I certainly think that developing countries should have access to any technologies that we have here. This horse of genetic modification is galloping out of the barn and is far down the road here in this country. And they shouldn't be denied access to that technology. The reasons for poverty are complex. If we continue to extract resources from the developing countries, which are sending their best food down the road to developed countries . . . there's certainly a problem there. That's a complex part of that question.

I do know, though, that farmers in those countries also have the same situation as farmers here. If they're not paid fairly, they're going to be poor. We tend to think that technology rains down benefits from the top down. To make a sustainable agriculture system, it's really built from the bottom up. Those farmers there need to be paid fairly for what they're producing. If they're paid fairly, then they have the means to invest in the technologies and invest in the things that will build their soil and make their agriculture healthier. . . .

Would you like to see all farming organic, or just organic as part of the solution?

In an ideal system, I'd like to see a sustainable agriculture for all people where people are fed, and fed good food.
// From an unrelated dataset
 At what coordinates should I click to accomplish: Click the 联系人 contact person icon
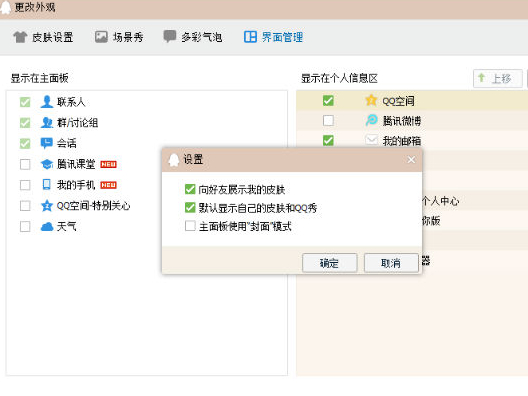[x=46, y=102]
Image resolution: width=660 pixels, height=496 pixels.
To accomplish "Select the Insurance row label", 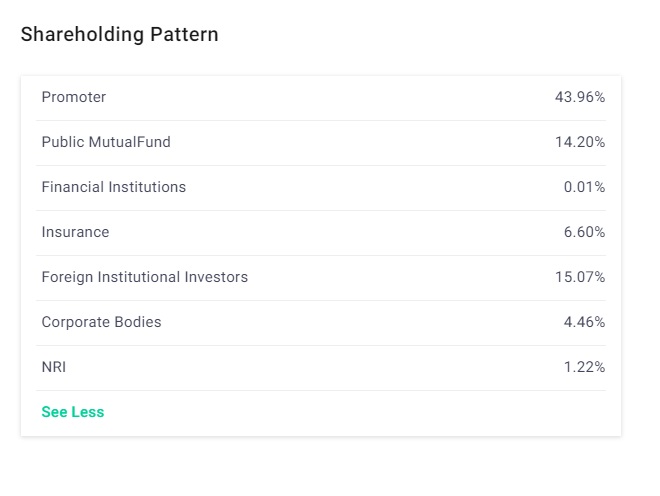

That may take a range of technologies. I can't say exactly what that mix of technologies would be. I would like to see more organic farms, because organic farming, at this point, approaches the issue of sustainability in a far more positive light and a far more intelligent light than does most commercial agriculture.

Given biotech's glamour, what would be an incentive for more organic farming?

The marketplace may be an incentive. I think if consumers demand that their food is non-GMO, and if organic food is the only non-GMO food out there that they know does not have any genetically modified organisms, then that may be one aspect. . . .

Is it true that more land is needed for organic farming? Does intensive agriculture allow more wilderness land?

I don't agree with that one at all. I think on our small farm here we grow, again, as much or more probably per acre than most farms do.

. . . I think there's a mythology about organic agriculture, that if you went to organic agriculture, a third of the population would starve. Yields can be as high. Again, we're not investing in the technologies that help determine some of these questions. How do we harvest nitrogen from the air efficiently? How do we create integrated systems? How do we make soil conservation and the other corollary issues of agriculture as important? . . . I think organic agriculture perhaps provides a good many insights into how to deal with those problems. . . .

A lot of the arguments are disingenuous. Farmers here are producing a tremendous amount. Farmers are receiving low prices. They have to disregard the ecology of the larger agricultural picture, because they don't have the money to reinvest there. Society deems that that's not a big issue. You can look at one aspect and say, "Yield is the only thing that we need to drive toward. We need to drive toward higher yields all the time." But I think that we actually need to drive toward a healthier ecology of agriculture all the time. . . .

So how do I address Norman Borlaug when he says, "Organic farmers would take more wilderness area?" I think that he's disregarding all these other issues perhaps that are related, and saying that yield is the only thing that we need to strive for.

Does the American consumer care more about cheap food, or about sustainable ecology?

I'm afraid the American consumer probably cares more for cheap food at this point. But I think that there are people who care about the ecology. Our consumers buy food from us because they are willing to support a farm that is reinvesting in the farm ecology. There are a great deal of unknowns about agriculture, and a great deal of mythology. I think consumers are the farmer's friends. And farmers have, by and large, estranged consumers, because they've again invested in a technology that has some toxicity to it, where there are questions about the safety of food and the long-term effects of pesticides. . . .

Can you make a living out of organic farming?

We do. We've paid for our farm in ten years, farming this farm. That's our mark of success.